**Exercise requirements**
Switch "Click" to "Press" in everything from the start of the listing down to the line containing "Action: tap(314, 451)", and write those lines out again with nothing else changed.

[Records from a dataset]
• • •
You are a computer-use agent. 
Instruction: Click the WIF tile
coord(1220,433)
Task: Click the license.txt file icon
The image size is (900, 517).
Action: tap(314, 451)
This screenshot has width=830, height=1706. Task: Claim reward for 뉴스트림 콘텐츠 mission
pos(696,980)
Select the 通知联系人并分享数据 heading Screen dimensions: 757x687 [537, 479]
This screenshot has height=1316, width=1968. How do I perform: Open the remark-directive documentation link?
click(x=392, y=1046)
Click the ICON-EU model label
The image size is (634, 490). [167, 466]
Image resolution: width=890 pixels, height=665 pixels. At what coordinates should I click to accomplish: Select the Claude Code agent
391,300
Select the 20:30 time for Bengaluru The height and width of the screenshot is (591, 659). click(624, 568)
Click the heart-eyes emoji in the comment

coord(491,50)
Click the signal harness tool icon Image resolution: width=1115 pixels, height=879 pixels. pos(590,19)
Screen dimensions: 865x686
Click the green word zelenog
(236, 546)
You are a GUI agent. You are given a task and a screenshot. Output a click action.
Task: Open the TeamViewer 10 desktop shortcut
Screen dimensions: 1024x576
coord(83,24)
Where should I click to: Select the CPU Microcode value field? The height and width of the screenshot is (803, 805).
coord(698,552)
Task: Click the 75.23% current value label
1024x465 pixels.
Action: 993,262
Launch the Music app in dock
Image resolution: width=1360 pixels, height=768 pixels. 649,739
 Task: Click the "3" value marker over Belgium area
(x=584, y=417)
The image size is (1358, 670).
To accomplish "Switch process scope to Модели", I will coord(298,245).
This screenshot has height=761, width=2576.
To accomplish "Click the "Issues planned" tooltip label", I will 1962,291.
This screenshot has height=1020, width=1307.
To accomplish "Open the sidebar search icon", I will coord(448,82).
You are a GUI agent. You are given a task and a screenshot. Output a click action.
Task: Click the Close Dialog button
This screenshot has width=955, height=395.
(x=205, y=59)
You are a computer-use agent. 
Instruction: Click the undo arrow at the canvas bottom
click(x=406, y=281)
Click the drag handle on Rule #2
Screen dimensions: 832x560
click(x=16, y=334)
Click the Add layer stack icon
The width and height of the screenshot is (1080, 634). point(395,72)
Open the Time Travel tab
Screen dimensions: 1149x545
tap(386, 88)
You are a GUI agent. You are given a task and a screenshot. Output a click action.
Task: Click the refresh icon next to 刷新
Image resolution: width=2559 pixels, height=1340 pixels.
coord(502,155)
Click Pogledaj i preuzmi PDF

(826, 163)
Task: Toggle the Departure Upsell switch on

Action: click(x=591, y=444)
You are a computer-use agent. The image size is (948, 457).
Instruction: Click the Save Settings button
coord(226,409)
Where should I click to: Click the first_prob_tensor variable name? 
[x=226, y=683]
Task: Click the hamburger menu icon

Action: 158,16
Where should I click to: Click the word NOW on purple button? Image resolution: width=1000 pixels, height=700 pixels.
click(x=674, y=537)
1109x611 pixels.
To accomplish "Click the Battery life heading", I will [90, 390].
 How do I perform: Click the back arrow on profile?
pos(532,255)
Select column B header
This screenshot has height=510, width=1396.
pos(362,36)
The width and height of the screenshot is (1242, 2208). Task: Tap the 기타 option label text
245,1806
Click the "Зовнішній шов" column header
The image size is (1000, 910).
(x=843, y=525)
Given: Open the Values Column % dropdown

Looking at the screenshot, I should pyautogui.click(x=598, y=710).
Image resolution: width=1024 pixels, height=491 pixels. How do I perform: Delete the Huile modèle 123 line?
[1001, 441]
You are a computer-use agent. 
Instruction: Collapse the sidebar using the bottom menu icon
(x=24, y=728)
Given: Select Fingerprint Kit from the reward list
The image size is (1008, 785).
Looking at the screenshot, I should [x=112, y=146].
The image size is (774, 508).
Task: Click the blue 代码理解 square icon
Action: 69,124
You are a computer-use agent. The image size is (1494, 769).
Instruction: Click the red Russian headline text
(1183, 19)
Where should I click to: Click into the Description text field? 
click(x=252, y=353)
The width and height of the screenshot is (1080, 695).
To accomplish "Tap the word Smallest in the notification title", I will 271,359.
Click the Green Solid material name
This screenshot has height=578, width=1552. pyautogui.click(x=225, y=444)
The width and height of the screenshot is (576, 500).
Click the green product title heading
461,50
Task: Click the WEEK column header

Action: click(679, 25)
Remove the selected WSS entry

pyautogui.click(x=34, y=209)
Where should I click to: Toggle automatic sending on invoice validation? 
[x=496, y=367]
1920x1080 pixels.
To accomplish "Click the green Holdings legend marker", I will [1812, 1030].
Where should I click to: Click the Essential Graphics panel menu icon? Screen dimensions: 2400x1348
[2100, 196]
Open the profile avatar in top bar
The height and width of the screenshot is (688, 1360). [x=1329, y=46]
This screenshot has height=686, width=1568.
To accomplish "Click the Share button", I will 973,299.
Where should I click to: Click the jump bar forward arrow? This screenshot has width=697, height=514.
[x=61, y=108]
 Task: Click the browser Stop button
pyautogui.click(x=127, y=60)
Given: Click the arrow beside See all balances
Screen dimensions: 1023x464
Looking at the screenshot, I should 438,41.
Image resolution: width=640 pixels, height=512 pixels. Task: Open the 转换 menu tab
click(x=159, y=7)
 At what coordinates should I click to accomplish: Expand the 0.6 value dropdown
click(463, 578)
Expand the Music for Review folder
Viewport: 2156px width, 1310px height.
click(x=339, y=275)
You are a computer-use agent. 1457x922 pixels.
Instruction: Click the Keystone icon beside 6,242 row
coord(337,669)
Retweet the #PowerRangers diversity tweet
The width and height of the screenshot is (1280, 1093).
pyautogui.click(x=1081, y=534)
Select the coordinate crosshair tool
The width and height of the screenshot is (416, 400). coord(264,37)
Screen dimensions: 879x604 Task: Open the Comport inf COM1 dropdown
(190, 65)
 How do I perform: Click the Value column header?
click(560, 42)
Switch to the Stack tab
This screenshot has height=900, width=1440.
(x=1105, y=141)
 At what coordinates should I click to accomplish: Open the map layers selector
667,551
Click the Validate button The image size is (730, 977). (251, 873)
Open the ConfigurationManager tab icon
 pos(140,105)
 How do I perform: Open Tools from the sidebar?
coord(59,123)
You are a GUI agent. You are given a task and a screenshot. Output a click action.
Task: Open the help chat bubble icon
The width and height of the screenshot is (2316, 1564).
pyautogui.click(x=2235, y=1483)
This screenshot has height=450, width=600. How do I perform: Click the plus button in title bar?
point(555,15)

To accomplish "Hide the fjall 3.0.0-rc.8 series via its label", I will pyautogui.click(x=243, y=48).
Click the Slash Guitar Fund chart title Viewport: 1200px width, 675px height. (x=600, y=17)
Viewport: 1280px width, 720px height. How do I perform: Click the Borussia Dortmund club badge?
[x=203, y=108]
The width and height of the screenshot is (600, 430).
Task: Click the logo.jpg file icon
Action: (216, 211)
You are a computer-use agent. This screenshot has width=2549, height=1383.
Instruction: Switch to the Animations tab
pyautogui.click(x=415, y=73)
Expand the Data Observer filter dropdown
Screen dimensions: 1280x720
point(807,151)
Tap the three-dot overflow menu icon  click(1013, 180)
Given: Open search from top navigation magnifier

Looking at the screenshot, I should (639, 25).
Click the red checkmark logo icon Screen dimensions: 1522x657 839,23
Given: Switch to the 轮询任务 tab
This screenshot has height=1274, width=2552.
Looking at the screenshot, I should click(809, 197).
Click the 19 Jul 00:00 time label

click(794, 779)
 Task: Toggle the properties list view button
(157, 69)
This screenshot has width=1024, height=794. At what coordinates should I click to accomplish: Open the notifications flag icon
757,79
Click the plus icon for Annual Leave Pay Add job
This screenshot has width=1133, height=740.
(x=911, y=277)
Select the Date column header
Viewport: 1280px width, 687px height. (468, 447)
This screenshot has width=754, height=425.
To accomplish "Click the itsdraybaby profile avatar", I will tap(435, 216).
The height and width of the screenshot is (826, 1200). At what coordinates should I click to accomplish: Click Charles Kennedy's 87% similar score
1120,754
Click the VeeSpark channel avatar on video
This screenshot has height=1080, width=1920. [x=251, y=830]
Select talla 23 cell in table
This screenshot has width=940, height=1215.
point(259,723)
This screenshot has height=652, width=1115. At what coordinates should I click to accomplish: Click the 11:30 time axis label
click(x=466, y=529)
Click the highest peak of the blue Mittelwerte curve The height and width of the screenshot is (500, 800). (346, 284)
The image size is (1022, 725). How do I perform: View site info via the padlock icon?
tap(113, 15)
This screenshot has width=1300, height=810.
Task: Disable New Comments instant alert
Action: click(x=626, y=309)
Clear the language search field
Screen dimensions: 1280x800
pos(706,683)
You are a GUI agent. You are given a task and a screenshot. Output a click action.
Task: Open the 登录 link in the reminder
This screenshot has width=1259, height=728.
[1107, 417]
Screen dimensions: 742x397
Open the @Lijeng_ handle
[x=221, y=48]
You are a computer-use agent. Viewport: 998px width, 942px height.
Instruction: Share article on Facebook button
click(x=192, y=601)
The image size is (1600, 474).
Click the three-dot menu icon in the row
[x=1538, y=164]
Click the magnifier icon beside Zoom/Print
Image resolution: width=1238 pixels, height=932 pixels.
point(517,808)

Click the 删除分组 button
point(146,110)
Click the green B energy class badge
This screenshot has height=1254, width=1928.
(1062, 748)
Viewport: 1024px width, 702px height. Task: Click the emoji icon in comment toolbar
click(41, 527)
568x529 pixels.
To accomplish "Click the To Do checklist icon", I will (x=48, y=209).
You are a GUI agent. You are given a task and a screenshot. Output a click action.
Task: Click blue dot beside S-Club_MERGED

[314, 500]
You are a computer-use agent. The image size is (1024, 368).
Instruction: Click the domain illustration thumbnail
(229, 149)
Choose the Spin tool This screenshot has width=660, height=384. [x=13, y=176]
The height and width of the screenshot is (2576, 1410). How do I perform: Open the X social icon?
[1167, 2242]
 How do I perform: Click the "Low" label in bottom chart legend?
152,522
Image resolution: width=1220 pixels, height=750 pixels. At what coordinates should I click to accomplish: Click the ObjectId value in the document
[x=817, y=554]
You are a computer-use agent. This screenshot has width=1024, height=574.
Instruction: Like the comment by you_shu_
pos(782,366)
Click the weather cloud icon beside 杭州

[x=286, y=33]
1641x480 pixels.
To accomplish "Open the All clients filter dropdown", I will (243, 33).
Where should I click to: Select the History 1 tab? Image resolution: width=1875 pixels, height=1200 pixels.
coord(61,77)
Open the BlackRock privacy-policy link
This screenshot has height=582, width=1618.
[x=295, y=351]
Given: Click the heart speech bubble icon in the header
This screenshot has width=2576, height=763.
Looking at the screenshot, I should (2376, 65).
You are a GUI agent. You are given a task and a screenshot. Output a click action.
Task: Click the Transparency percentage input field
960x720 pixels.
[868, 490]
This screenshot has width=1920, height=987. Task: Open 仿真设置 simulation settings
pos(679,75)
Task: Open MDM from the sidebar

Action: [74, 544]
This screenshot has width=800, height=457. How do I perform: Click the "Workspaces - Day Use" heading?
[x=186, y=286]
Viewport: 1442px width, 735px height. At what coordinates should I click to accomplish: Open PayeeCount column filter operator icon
• • •
**Worked solution**
You are a computer-use agent. 
Instruction: Press the WIF tile
coord(1220,433)
Task: Press the license.txt file icon
The image size is (900, 517).
Action: tap(314, 451)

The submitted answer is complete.